Ich habe 2014 begonnen, mich intensiv mit der Rehabilitation zu beschäftigen. Im Akutkrankenhaus wird das akute Ereignis behandelt, Diagnosen gestellt, Exazerbationen von chronischen Erkrankungen behandelt und dafür gesorgt, dass die Patient*innen so stabil sind, dass sie das Spital verlassen können. Arbeitsfähig ist man zu diesem Zeitpunkt aber oft noch nicht. Das erfordert noch viele Maßnahmen, die dann die Rehabilitation bieten kann. Die Rehabilitation hat daher einen sehr gewichtigen Stellenwert, um wieder ins Leben zurückzufinden. Man muss sich mit den Auswirkungen der durch die akute oder chronische Erkrankung bedingten Beeinträchtigungen im Bereich von Aktivität und Teilhabe genau beschäftigen. Nicht immer kann der ursprüngliche Zustand wiederhergestellt werden. Daher gilt es, alle Ressourcen und Möglichkeiten zu finden, die benötigt werden, um Aktivität und Teilhabe im beruflichen und privaten Umfeld zu erreichen. Die Rehabilitation leistet damit einen außerordentlich wichtigen Beitrag zum Erhalt der Berufsfähigkeit, zum Wiedereinstieg in den Arbeitsalltag und zur Vermeidung von Pflegebedürftigkeit. Das Erlangen von Lebensqualität und das Erlernen von gesundheitsförderlichem Verhalten sind wichtige Bausteine im Leben.

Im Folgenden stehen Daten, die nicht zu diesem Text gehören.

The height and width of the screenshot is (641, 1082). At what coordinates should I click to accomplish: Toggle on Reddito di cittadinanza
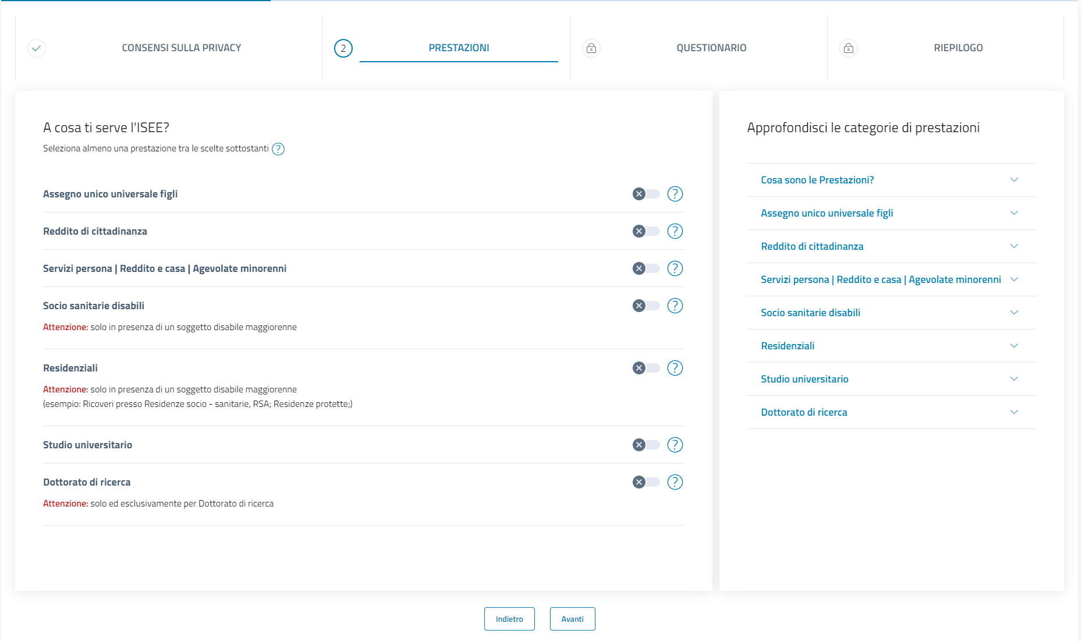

Noch eine abschließende Frage: Als Sie diese Position übernommen haben, wurden Sie des Öfteren gefragt, wie es für Sie als Frau in einer Führungsposition sei? Wenn ja, hat Sie das gestört?
Tatsächlich wurde mir diese Frage nie gestellt. Ich bin schon lange in Führungspositionen und habe meist ein sehr wertschätzendes Miteinander vorgefunden. Die fachliche Arbeit und eine entsprechend ausgereifte Kommunikationskultur sind notwendig in Führungspositionen. Wichtig erscheint mir in diesem Zusammenhang eine gute Vorbereitung auf die Führungsrolle. Dazu gehört auch, dass ich immer schon sehr gerne andere Frauen in meinem Arbeitsumfeld begleitet und unterstützt habe, und als Mentorin zur Verfügung gestanden bin, wenn dies gewollt war. So können vor allem junge Frauen gut auf Führungsaufgaben vorbereitet werden.

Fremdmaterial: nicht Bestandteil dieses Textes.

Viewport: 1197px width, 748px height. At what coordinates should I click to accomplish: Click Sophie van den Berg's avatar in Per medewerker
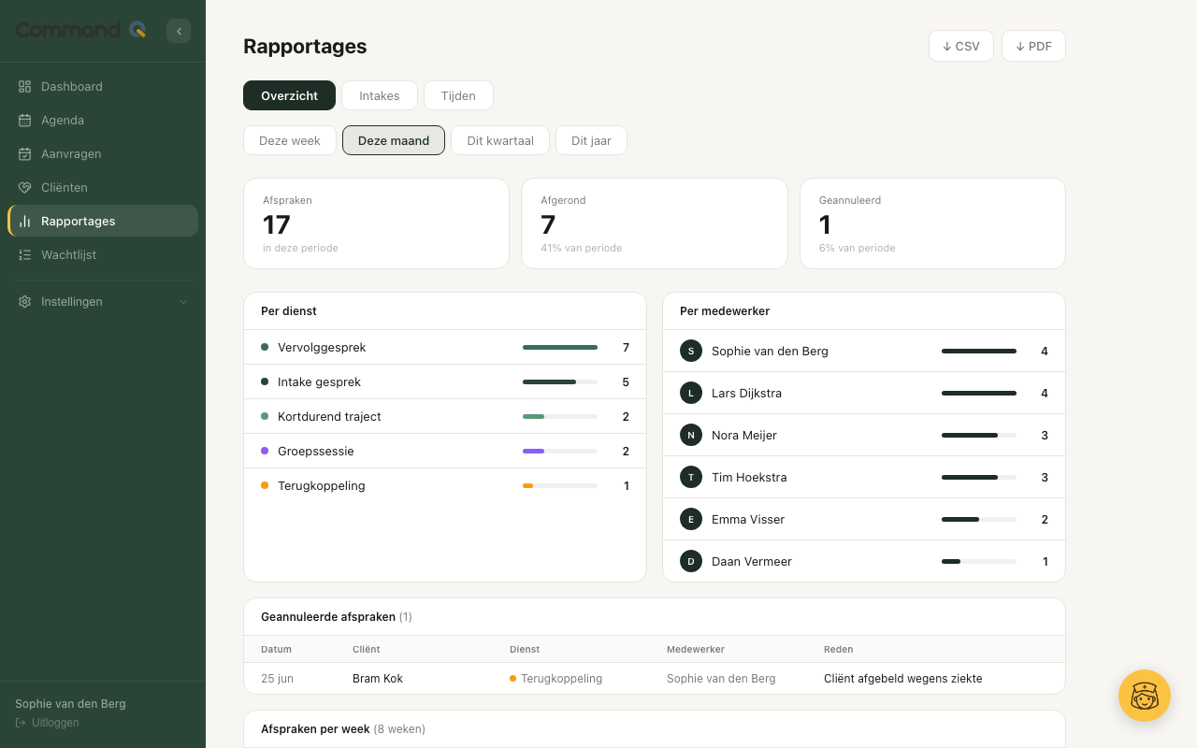691,351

Interview: Rosi Dorudi; Fotos: TOM Foto Design, www.de.depositphotos.com
Monika Mustak-Blagusz, Dr.in , MBA
Leitende Ärztin der Pensionsversicherung
1963 in Steyr in Oberösterreich geboren, absolvierte Mustak-Blagusz zunächst das Realgymnasium in Waidhofen/Ybbs, bevor sie Medizin an der Universität Wien mit Dissertation am Institut für Funktionelle Pathologie studierte. Nach der Geburt von drei Kindern folgte die Ausbildung zur Ärztin für Allgemeinmedizin sowie die Facharztausbildung zur Internistin und Rheumatologin im KAV in Wien. Von 2010-2018 war Mustak-Blagusz Vorstandsmitglied der Österreichischen Gesellschaft für Rheumatologie und in dieser Funktion aktiv für zahlreiche Themen in der rheumatologischen Landschaft Österreichs tätig. 2014 folgte der Wechsel von Wien nach Gröbming als Ärztliche Leiterin des Reha-Zentrums der PV bis 2018. Berufsbegleitend schloss sie einen MBA in Health Care and Hospital Management ab. Bis Ende 2019 war Mustak-Blagusz leitende Ärztin der VAEB bevor sie in der Schweiz für mehrere Jahre leitende Funktionen, u.a. in der aarReha Schinznach und bei den Zürcher Rehazentren, übernahm. Mit März 2023 erfolgte die Bestellung zur Leitenden Ärztin der Pensionsversicherung.